Responsibility for all devolved benefits, including their funding, will sit with the Scottish Government from 1 April 2020, with delivery for disability benefits rolled out shortly after.

Social Security Secretary Shirley-Anne Somerville today told Parliament how:

  • New claims for disability assistance for children and young people will start in summer 2020
  • Claims for older people’s disability payments will open by the end of 2020
  • Disability benefits for Working Age People – the Scottish replacement of Personal Independence Payment (PIP) – will open early in 2021

The system will have a redesigned application process and significantly fewer face to face assessments, which will be carried out through the agency by qualified assessors and audio-recorded as standard. There will be rolling awards with no set end points and those with fluctuating health conditions will not face additional reviews due to regular changes in needs related to their condition. The burden of collecting information will move from the client to Social Security Scotland.

Ms Somerville said: “Since the Social Security Act was passed by the Scottish Parliament in June last year, progress has been swift.

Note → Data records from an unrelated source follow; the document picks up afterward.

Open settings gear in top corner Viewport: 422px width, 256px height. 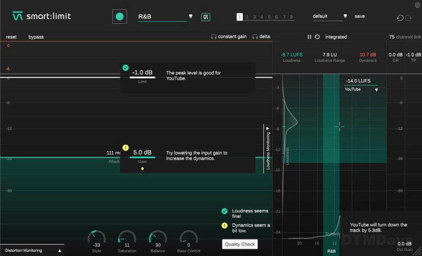pyautogui.click(x=417, y=5)
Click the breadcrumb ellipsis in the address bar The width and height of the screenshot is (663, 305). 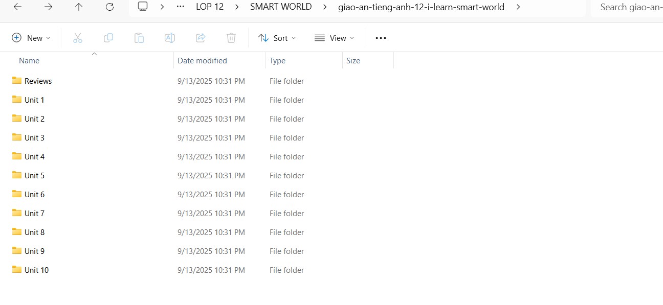click(x=180, y=7)
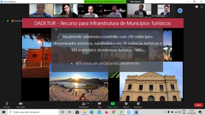Start recording with Record button

(126, 105)
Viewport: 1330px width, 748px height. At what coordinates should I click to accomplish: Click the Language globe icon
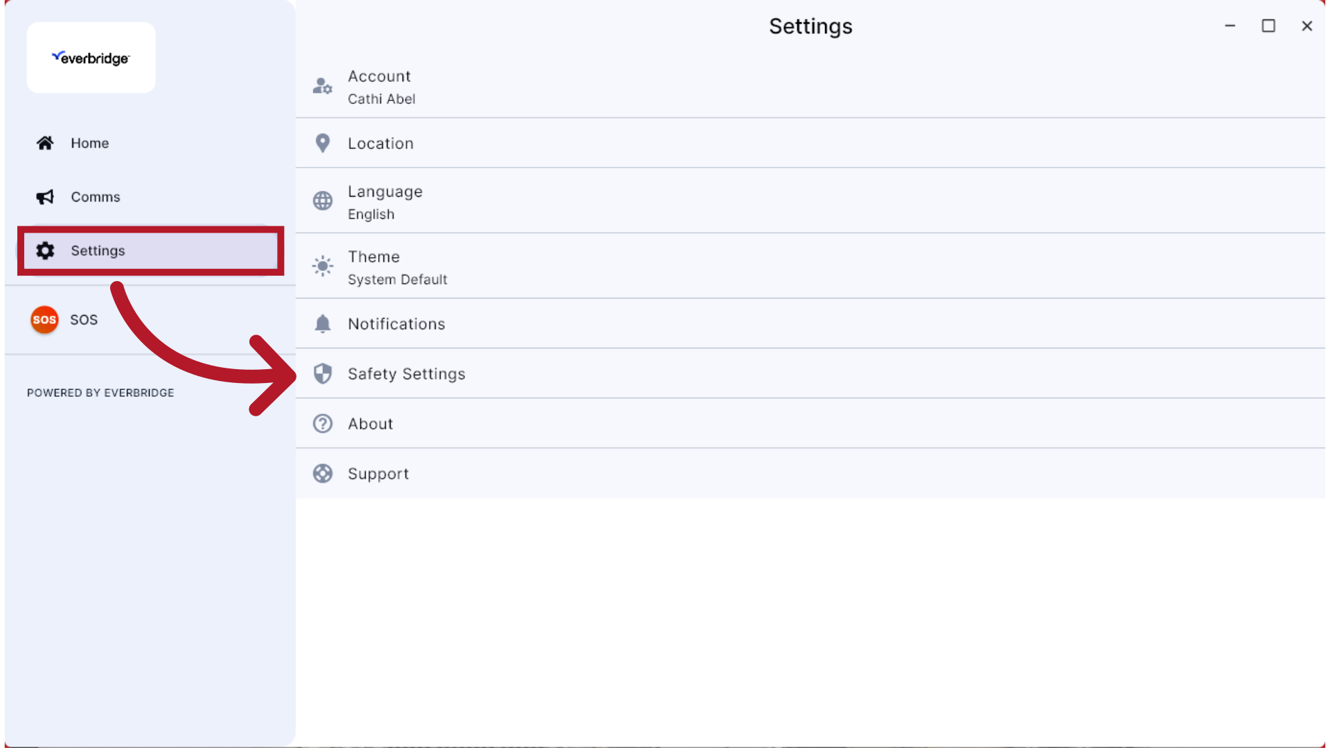point(322,201)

Our first priority was to deliver for carers, and we have already – through the Carer's Allowance Supplement – paid out over £33 million to more than 77,000 carers.

“I have been delighted with the success of Best Start Grant which has put £2.7 million into the pockets of more than 7,000 families in Scotland – more in the first two months of operation than the DWP benefit it replaced paid out in a year.

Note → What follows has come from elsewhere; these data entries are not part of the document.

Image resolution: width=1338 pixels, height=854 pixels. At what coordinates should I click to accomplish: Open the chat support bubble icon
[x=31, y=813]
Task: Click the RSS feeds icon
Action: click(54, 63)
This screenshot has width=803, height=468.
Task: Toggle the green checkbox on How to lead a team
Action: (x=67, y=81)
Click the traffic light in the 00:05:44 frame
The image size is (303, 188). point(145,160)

“Our next priority is delivering payments for disabled people, as this is where we can make the most meaningful difference for the largest number of people. 

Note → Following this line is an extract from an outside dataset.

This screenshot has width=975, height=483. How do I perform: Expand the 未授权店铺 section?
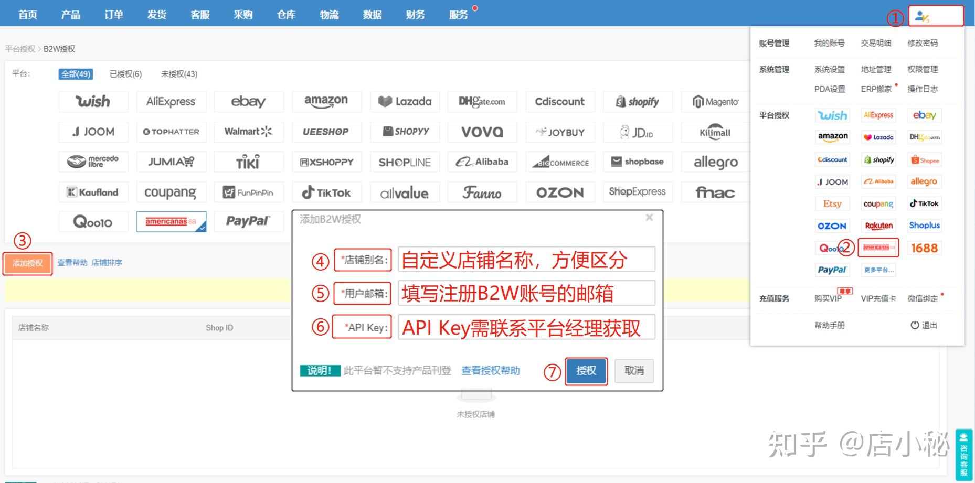[x=475, y=414]
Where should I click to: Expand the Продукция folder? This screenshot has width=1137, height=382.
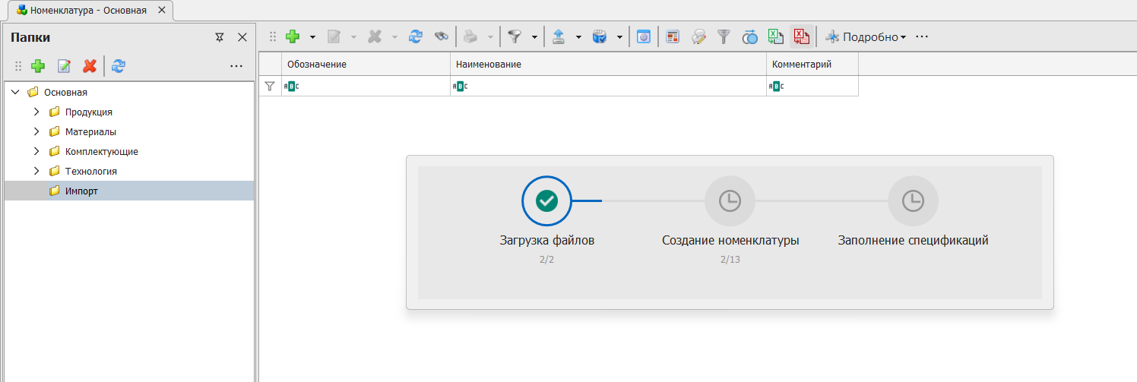coord(36,112)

“We have a duty to quickly reform the parts of the current system which cause stress, anxiety and pain. And I have been moved by the personal stories I have heard, many of which criticise the penalising assessment process.”

Around half a million cases – the equivalent of around 10 per cent of people in Scotland – will transfer from DWP to Social Security Scotland next year. Ms Somerville emphasised that the safe and secure transition is central to protecting people and their payments.

She said: “This is not simply a case of turning off one switch and turning on another.  For the first time in its history, our agency will be making regular payments, direct to people’s bank accounts and our systems need to work seamlessly with those of the DWP. 

“It is therefore essential we have a system that is fully operational for those making new claims and ensure we protect everyone and their payments as their cases are transferred – that is what those who rely on social security support have told us they want. We must work to a timetable that reflects the importance of moving quickly but not putting people’s payments at risk.”

Ms Somerville made clear that during the transfer no-one will have to reapply for benefits, no claims will be reassessed and payments will be protected.

She added: “The timetable I have set out is ambitious but realistic and at all points protects people and their payments. I have seen the mess the DWP has made when transferring people to PIP and introducing Universal Credit, and we will not make the same mistakes.    

“There is much hard work to be done but the prize is great – a social security system with dignity, fairness and respect at its heart and which works for the people of Scotland.”

Having last year successfully delivered the Carer's Allowance Supplement and the first Best Start Grant payments, Ms Somerville also confirmed the next two phases of Best Start Grant, a Young Carer Grant and Funeral Expense Assistance were all on track to being delivered this year.